The Emotional Landscape
This painting studies how the body keeps score long after the moment has passed. It acknowledges that emotional and physical experiences leave traces in the body even when the event is over, the nervous system continues to hold the impact. Anchored in trauma theory (Bessel van Der Kolk’s The Body Keeps the Score), this work explores embodied memory: how the body holds what the mind tries to forget. It reflects the tension between wanting to be intimate, but the need to feel safe. This is a paradox that defines so many post intimacy experiences. The body remembers sensations and fears associated with the past.
The healing process is also somatic: it is a physical process not just a mental one. The body stores what was never spoken, things we didn’t know how to name or maybe weren’t allowed to express. This painting highlights the limitations of language in processing trauma after intimacy. It emphasises how painting becomes a non verbal form of expression, portraying what the body already knows. This painting is filled with compassion, the slow return to feeling after scanning for safety.
The Story of Creation
This piece became a way for me to understand my body on deeper levels: biologically, psychologically and emotionally. The more I paint figurative pieces the more I start to recognise the patterns I was never taught: survival responses, hormones, learned performance, silence, panic and memory. When I paint it feels like I am having a conversation with my body. Through this process, I began to recognise my own trauma responses, vagus nerve signalling, attachment patterns and somatic imprints.
The nervous system responds to what feels safe or what feels like a threat, it isn’t able to distinguish between relationship labels, whether you tell yourself something is casual or exclusive. When you have had experiences shaped by trauma, your body learns from the past even when you want something different. Old experiences become templates that teach your nervous system what to expect and brace for. Intimacy can trigger a response that feels too big or irrational. Often when women are told they are over reacting after intimacy, it isn’t about attachment or emotion, it is the biology of the nervous system doing its job.

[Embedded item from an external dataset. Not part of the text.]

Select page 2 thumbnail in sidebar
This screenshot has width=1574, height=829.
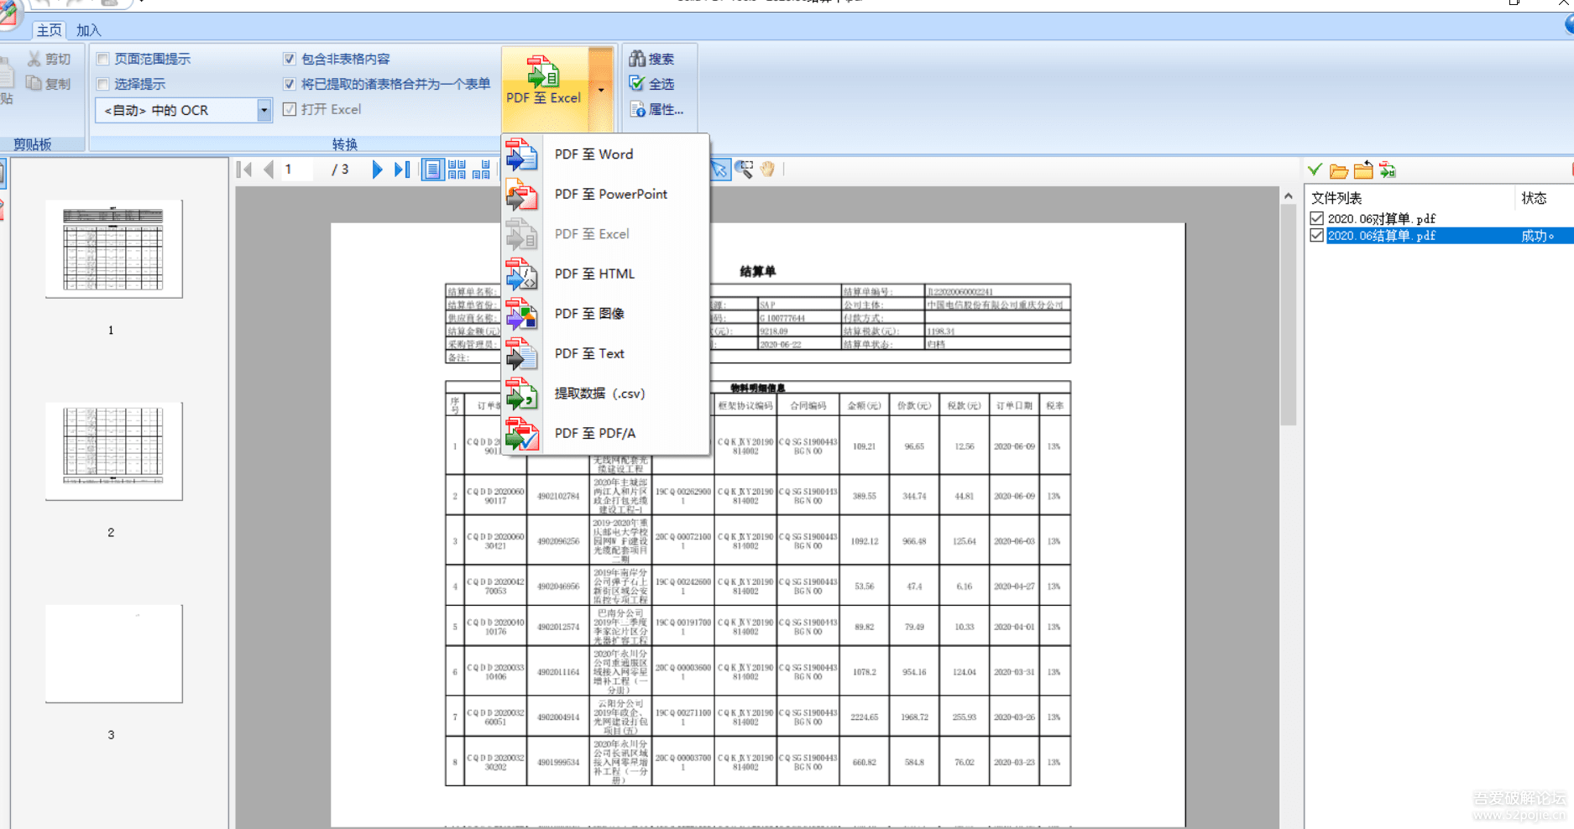click(112, 451)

This work is deeply connected to the psychology of performance: how much women are taught to mask, appear at ease, to stay relaxed. It mirrors the social behaviour many of us internalise: to perform being calm when actually we are scanning for safety. This piece follows the body’s attempt to trust again. It emphasises that the body’s intelligence isn’t something to correct or control, but something to listen to. The painting embodies the slow and compassionate process of self regulation.
Personal Connection
For survivors of sexual trauma, the body can feel like a contradiction: both hyper aware and numb at the same time. Many women stay vigilant while feeling disconnected from their own emotions. For so long I didn’t have the language to explain this, painting became my way of translating what my body knew but my mind couldn’t articulate.
Performance during intimacy often begins as a survival strategy. This work reflects how deeply the performance of being relaxed or desirable becomes ingrained in women’s subconscious behaviour. Learning about the biological responses of safety, bonding and post intimacy panic has helped me make sense of what women are often told is “overreacting”.

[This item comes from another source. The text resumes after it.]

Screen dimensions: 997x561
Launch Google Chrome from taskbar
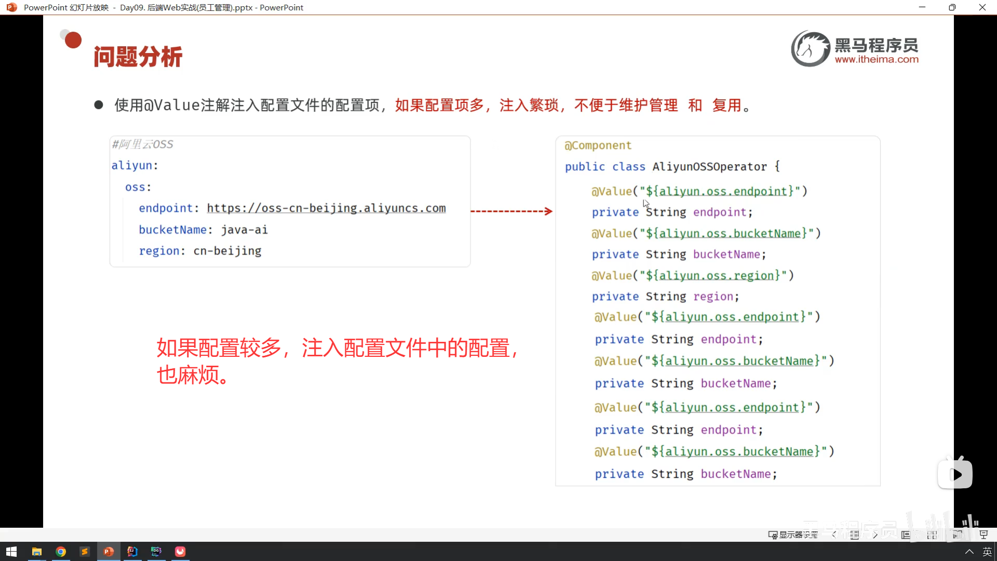[61, 551]
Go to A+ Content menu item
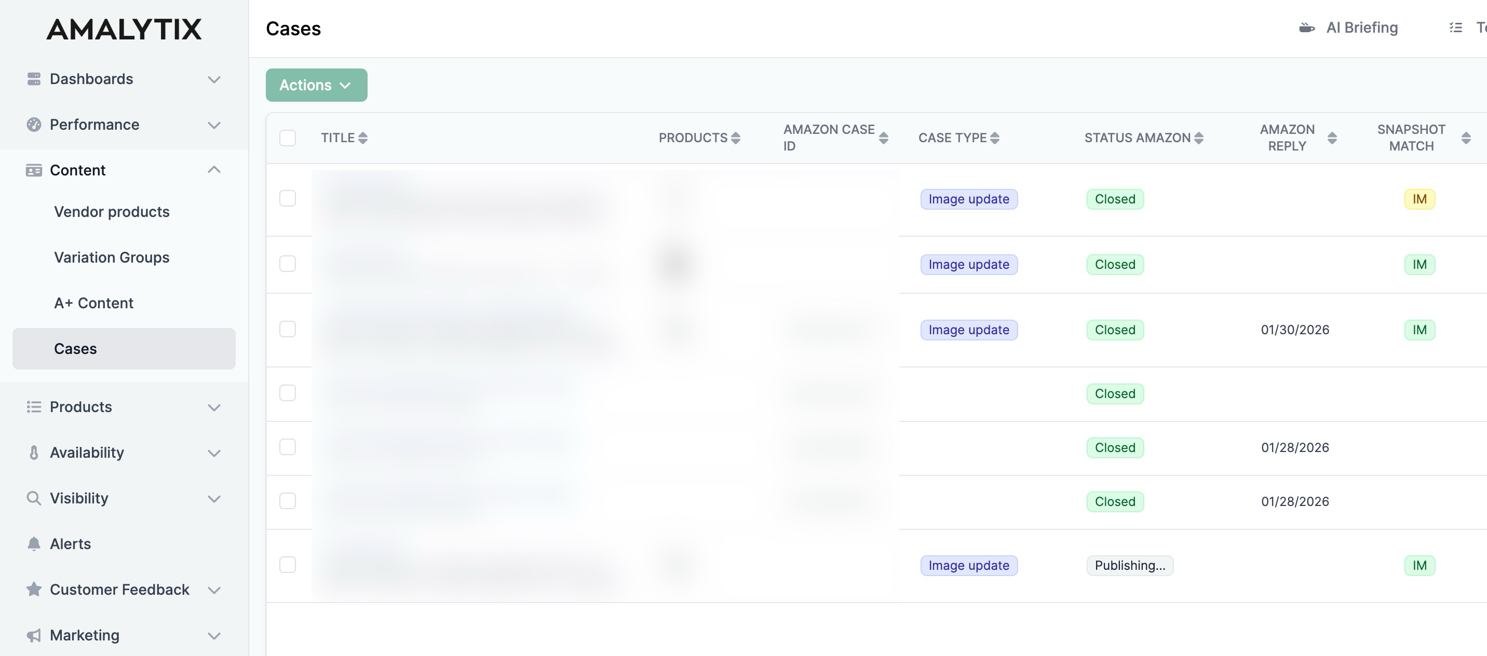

Each figure I paint becomes a reflective tool for understanding my own emotional patterns and boundaries. With every piece, I create space for healthier responses by showing my nervous system that different outcomes are possible. I’m learning that the body doesn’t need fixing, it needs understanding. Each painting is a study in what my body already knows and what my mind is still learning.
Display recommendations
Size: 150cm x 100cm
Medium: Acrylic paint on canvas
The softness of the colours make this piece ideal for spaces where you unwind and reconnect with yourself. It holds space for moments when you feel overstimulated or overwhelmed, encouraging you to slow down and listen to what your body is trying to tell you. This artwork validates the hidden moments women rarely articulate, becoming a companion in self understanding.
For anyone navigating the aftermath of trauma, learning to trust again, or simply wanting to feel more at home in their body, this piece can anchor that journey. Its gentle, sculptural tones embody emotional safety, inviting connection and deeper reflection on women’s experiences. Its presence adds warmth and psychological richness, making any room feel more lived in.